The other thing the hostel staff warned us about were the minibus taxis: they shuttle around set routes, and are a popular alternative to public transport. The hostel staff said the drivers were lunatics. And that we’d probably be stabbed.
Our group leaders told us they were fine and about a third the price of a taxi. This made them hugely attractive, as we were coming to the end of a ten-week tour round Africa so funds were a bit low.
So the ten of us hailed a minibus from the street outside the hostel, paid our fares to the driver’s mate and bundled in. The driver beetled us all the way to city centre (not driving much like a lunatic) and we hunted down the festival… when my little sister let out a cry of woe. “My purse. I think I dropped it in the minibus.”
“Oh Rosey, was there much in it?”
She hadn’t had much cash on her, but there was a card, which was a bit more worrying. We went into a large hotel and asked to use the phone. The concierge was sympathetic: “Need me to look up the number for you?”
The 24-hour emergency number for the bank led us into automated message hell: “What is the number of the card you are reporting lost?”
“I don’t know, I’ve lost it.”
“I didn’t understand that.”
We resigned ourselves to a damage limitation exercise in the morning.
“It’ll be all right,” I told her. “They haven’t got your PIN, and I’ll buy you supper.”
“I feel so stupid. And I was really looking forward to buying presents for everyone tomorrow. ”
We enjoyed the music as well as we could: but Rosey’s heart really wasn’t in it; and I felt bad for her. She’s normally the careful, sensible one who never loses anything, so she was taking it particularly badly. The group split up because some of us wanted supper while others wanted to stay and listen in the square.
We ended up picking at snacks in a lively bar. Rosey was thinking about going back to the hostel, and I supposed I ought to go with her, when the other half of our group appeared. “Rosey, you’ll never guess what!”
“My purse!”
“The minibus guys heard us talking about the jazz festival. The driver’s mate came and walked around until they found us.”
The money was still there. “He wouldn’t take a reward,” they told us.
And best of all, not one of us got stabbed.
Wednesday, 23 September 2009
My favourite stories: Number one: Mr Ishigawa's Glasses
It was show and tell night at Tunbridge Wells Fortean Society.
Fossils, blurry photographs and things in jars lay on the table among the pint glasses. Articles from Bob's collection dominated: he was an engineer who had lived all round the world and had plenty of curiosities.
A battered pair of glasses caught my eye. They looked as if they'd spent some time buried. I put them on, and observed the members through the almost opaque lenses.
"What on earth are those?" asked someone.
Bob put down his pint, wiped his moustache and said: "They're Mr Ishigawa's spectacles. I found them while I was dredging a canal in the Solomon Islands."
He explained that the islands are still littered with wreckage from the war.

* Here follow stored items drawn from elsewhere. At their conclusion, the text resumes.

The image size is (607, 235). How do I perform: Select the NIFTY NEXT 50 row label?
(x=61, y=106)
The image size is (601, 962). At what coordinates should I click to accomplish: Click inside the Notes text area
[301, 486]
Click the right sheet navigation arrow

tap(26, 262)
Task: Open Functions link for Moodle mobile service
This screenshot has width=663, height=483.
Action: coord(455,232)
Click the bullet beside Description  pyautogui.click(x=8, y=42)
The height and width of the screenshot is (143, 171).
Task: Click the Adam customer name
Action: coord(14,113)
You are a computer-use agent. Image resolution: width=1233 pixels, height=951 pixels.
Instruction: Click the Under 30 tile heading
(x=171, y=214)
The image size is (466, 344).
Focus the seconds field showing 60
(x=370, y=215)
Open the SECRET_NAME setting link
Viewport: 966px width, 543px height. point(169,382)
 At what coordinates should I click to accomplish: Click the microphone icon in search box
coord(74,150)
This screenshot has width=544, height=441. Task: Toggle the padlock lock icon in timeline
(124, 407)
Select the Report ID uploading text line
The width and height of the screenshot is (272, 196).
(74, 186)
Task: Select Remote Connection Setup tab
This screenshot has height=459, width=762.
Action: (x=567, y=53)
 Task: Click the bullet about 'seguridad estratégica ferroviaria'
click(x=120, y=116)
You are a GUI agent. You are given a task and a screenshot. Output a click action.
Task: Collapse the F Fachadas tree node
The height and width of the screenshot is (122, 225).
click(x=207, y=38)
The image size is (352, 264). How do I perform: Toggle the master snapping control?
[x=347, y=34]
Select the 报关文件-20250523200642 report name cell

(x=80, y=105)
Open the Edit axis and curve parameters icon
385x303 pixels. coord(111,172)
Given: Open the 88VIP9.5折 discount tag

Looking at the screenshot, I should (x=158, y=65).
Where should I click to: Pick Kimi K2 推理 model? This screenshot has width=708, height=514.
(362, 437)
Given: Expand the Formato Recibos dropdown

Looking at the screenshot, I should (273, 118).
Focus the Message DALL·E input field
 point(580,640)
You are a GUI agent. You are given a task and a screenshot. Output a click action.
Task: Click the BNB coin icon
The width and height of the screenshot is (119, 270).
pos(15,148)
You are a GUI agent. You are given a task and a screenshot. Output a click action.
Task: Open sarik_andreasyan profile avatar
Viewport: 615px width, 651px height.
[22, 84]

"But how do you know they belonged to Mr Ishigawa?" I squinted at Bob over the rusted frames.
"Well he might not have been called Mr Ishigawa, but they were still attached to his skull."
He smirked as I swiftly removed the glasses and put them at arm's length on the other side of the table.
Picture of glasses from Stock.xchng
Monday, 21 September 2009
50 Things I Remember about Cranbrook School
- Mr Badcock's "Now boys, bring the brains to bear."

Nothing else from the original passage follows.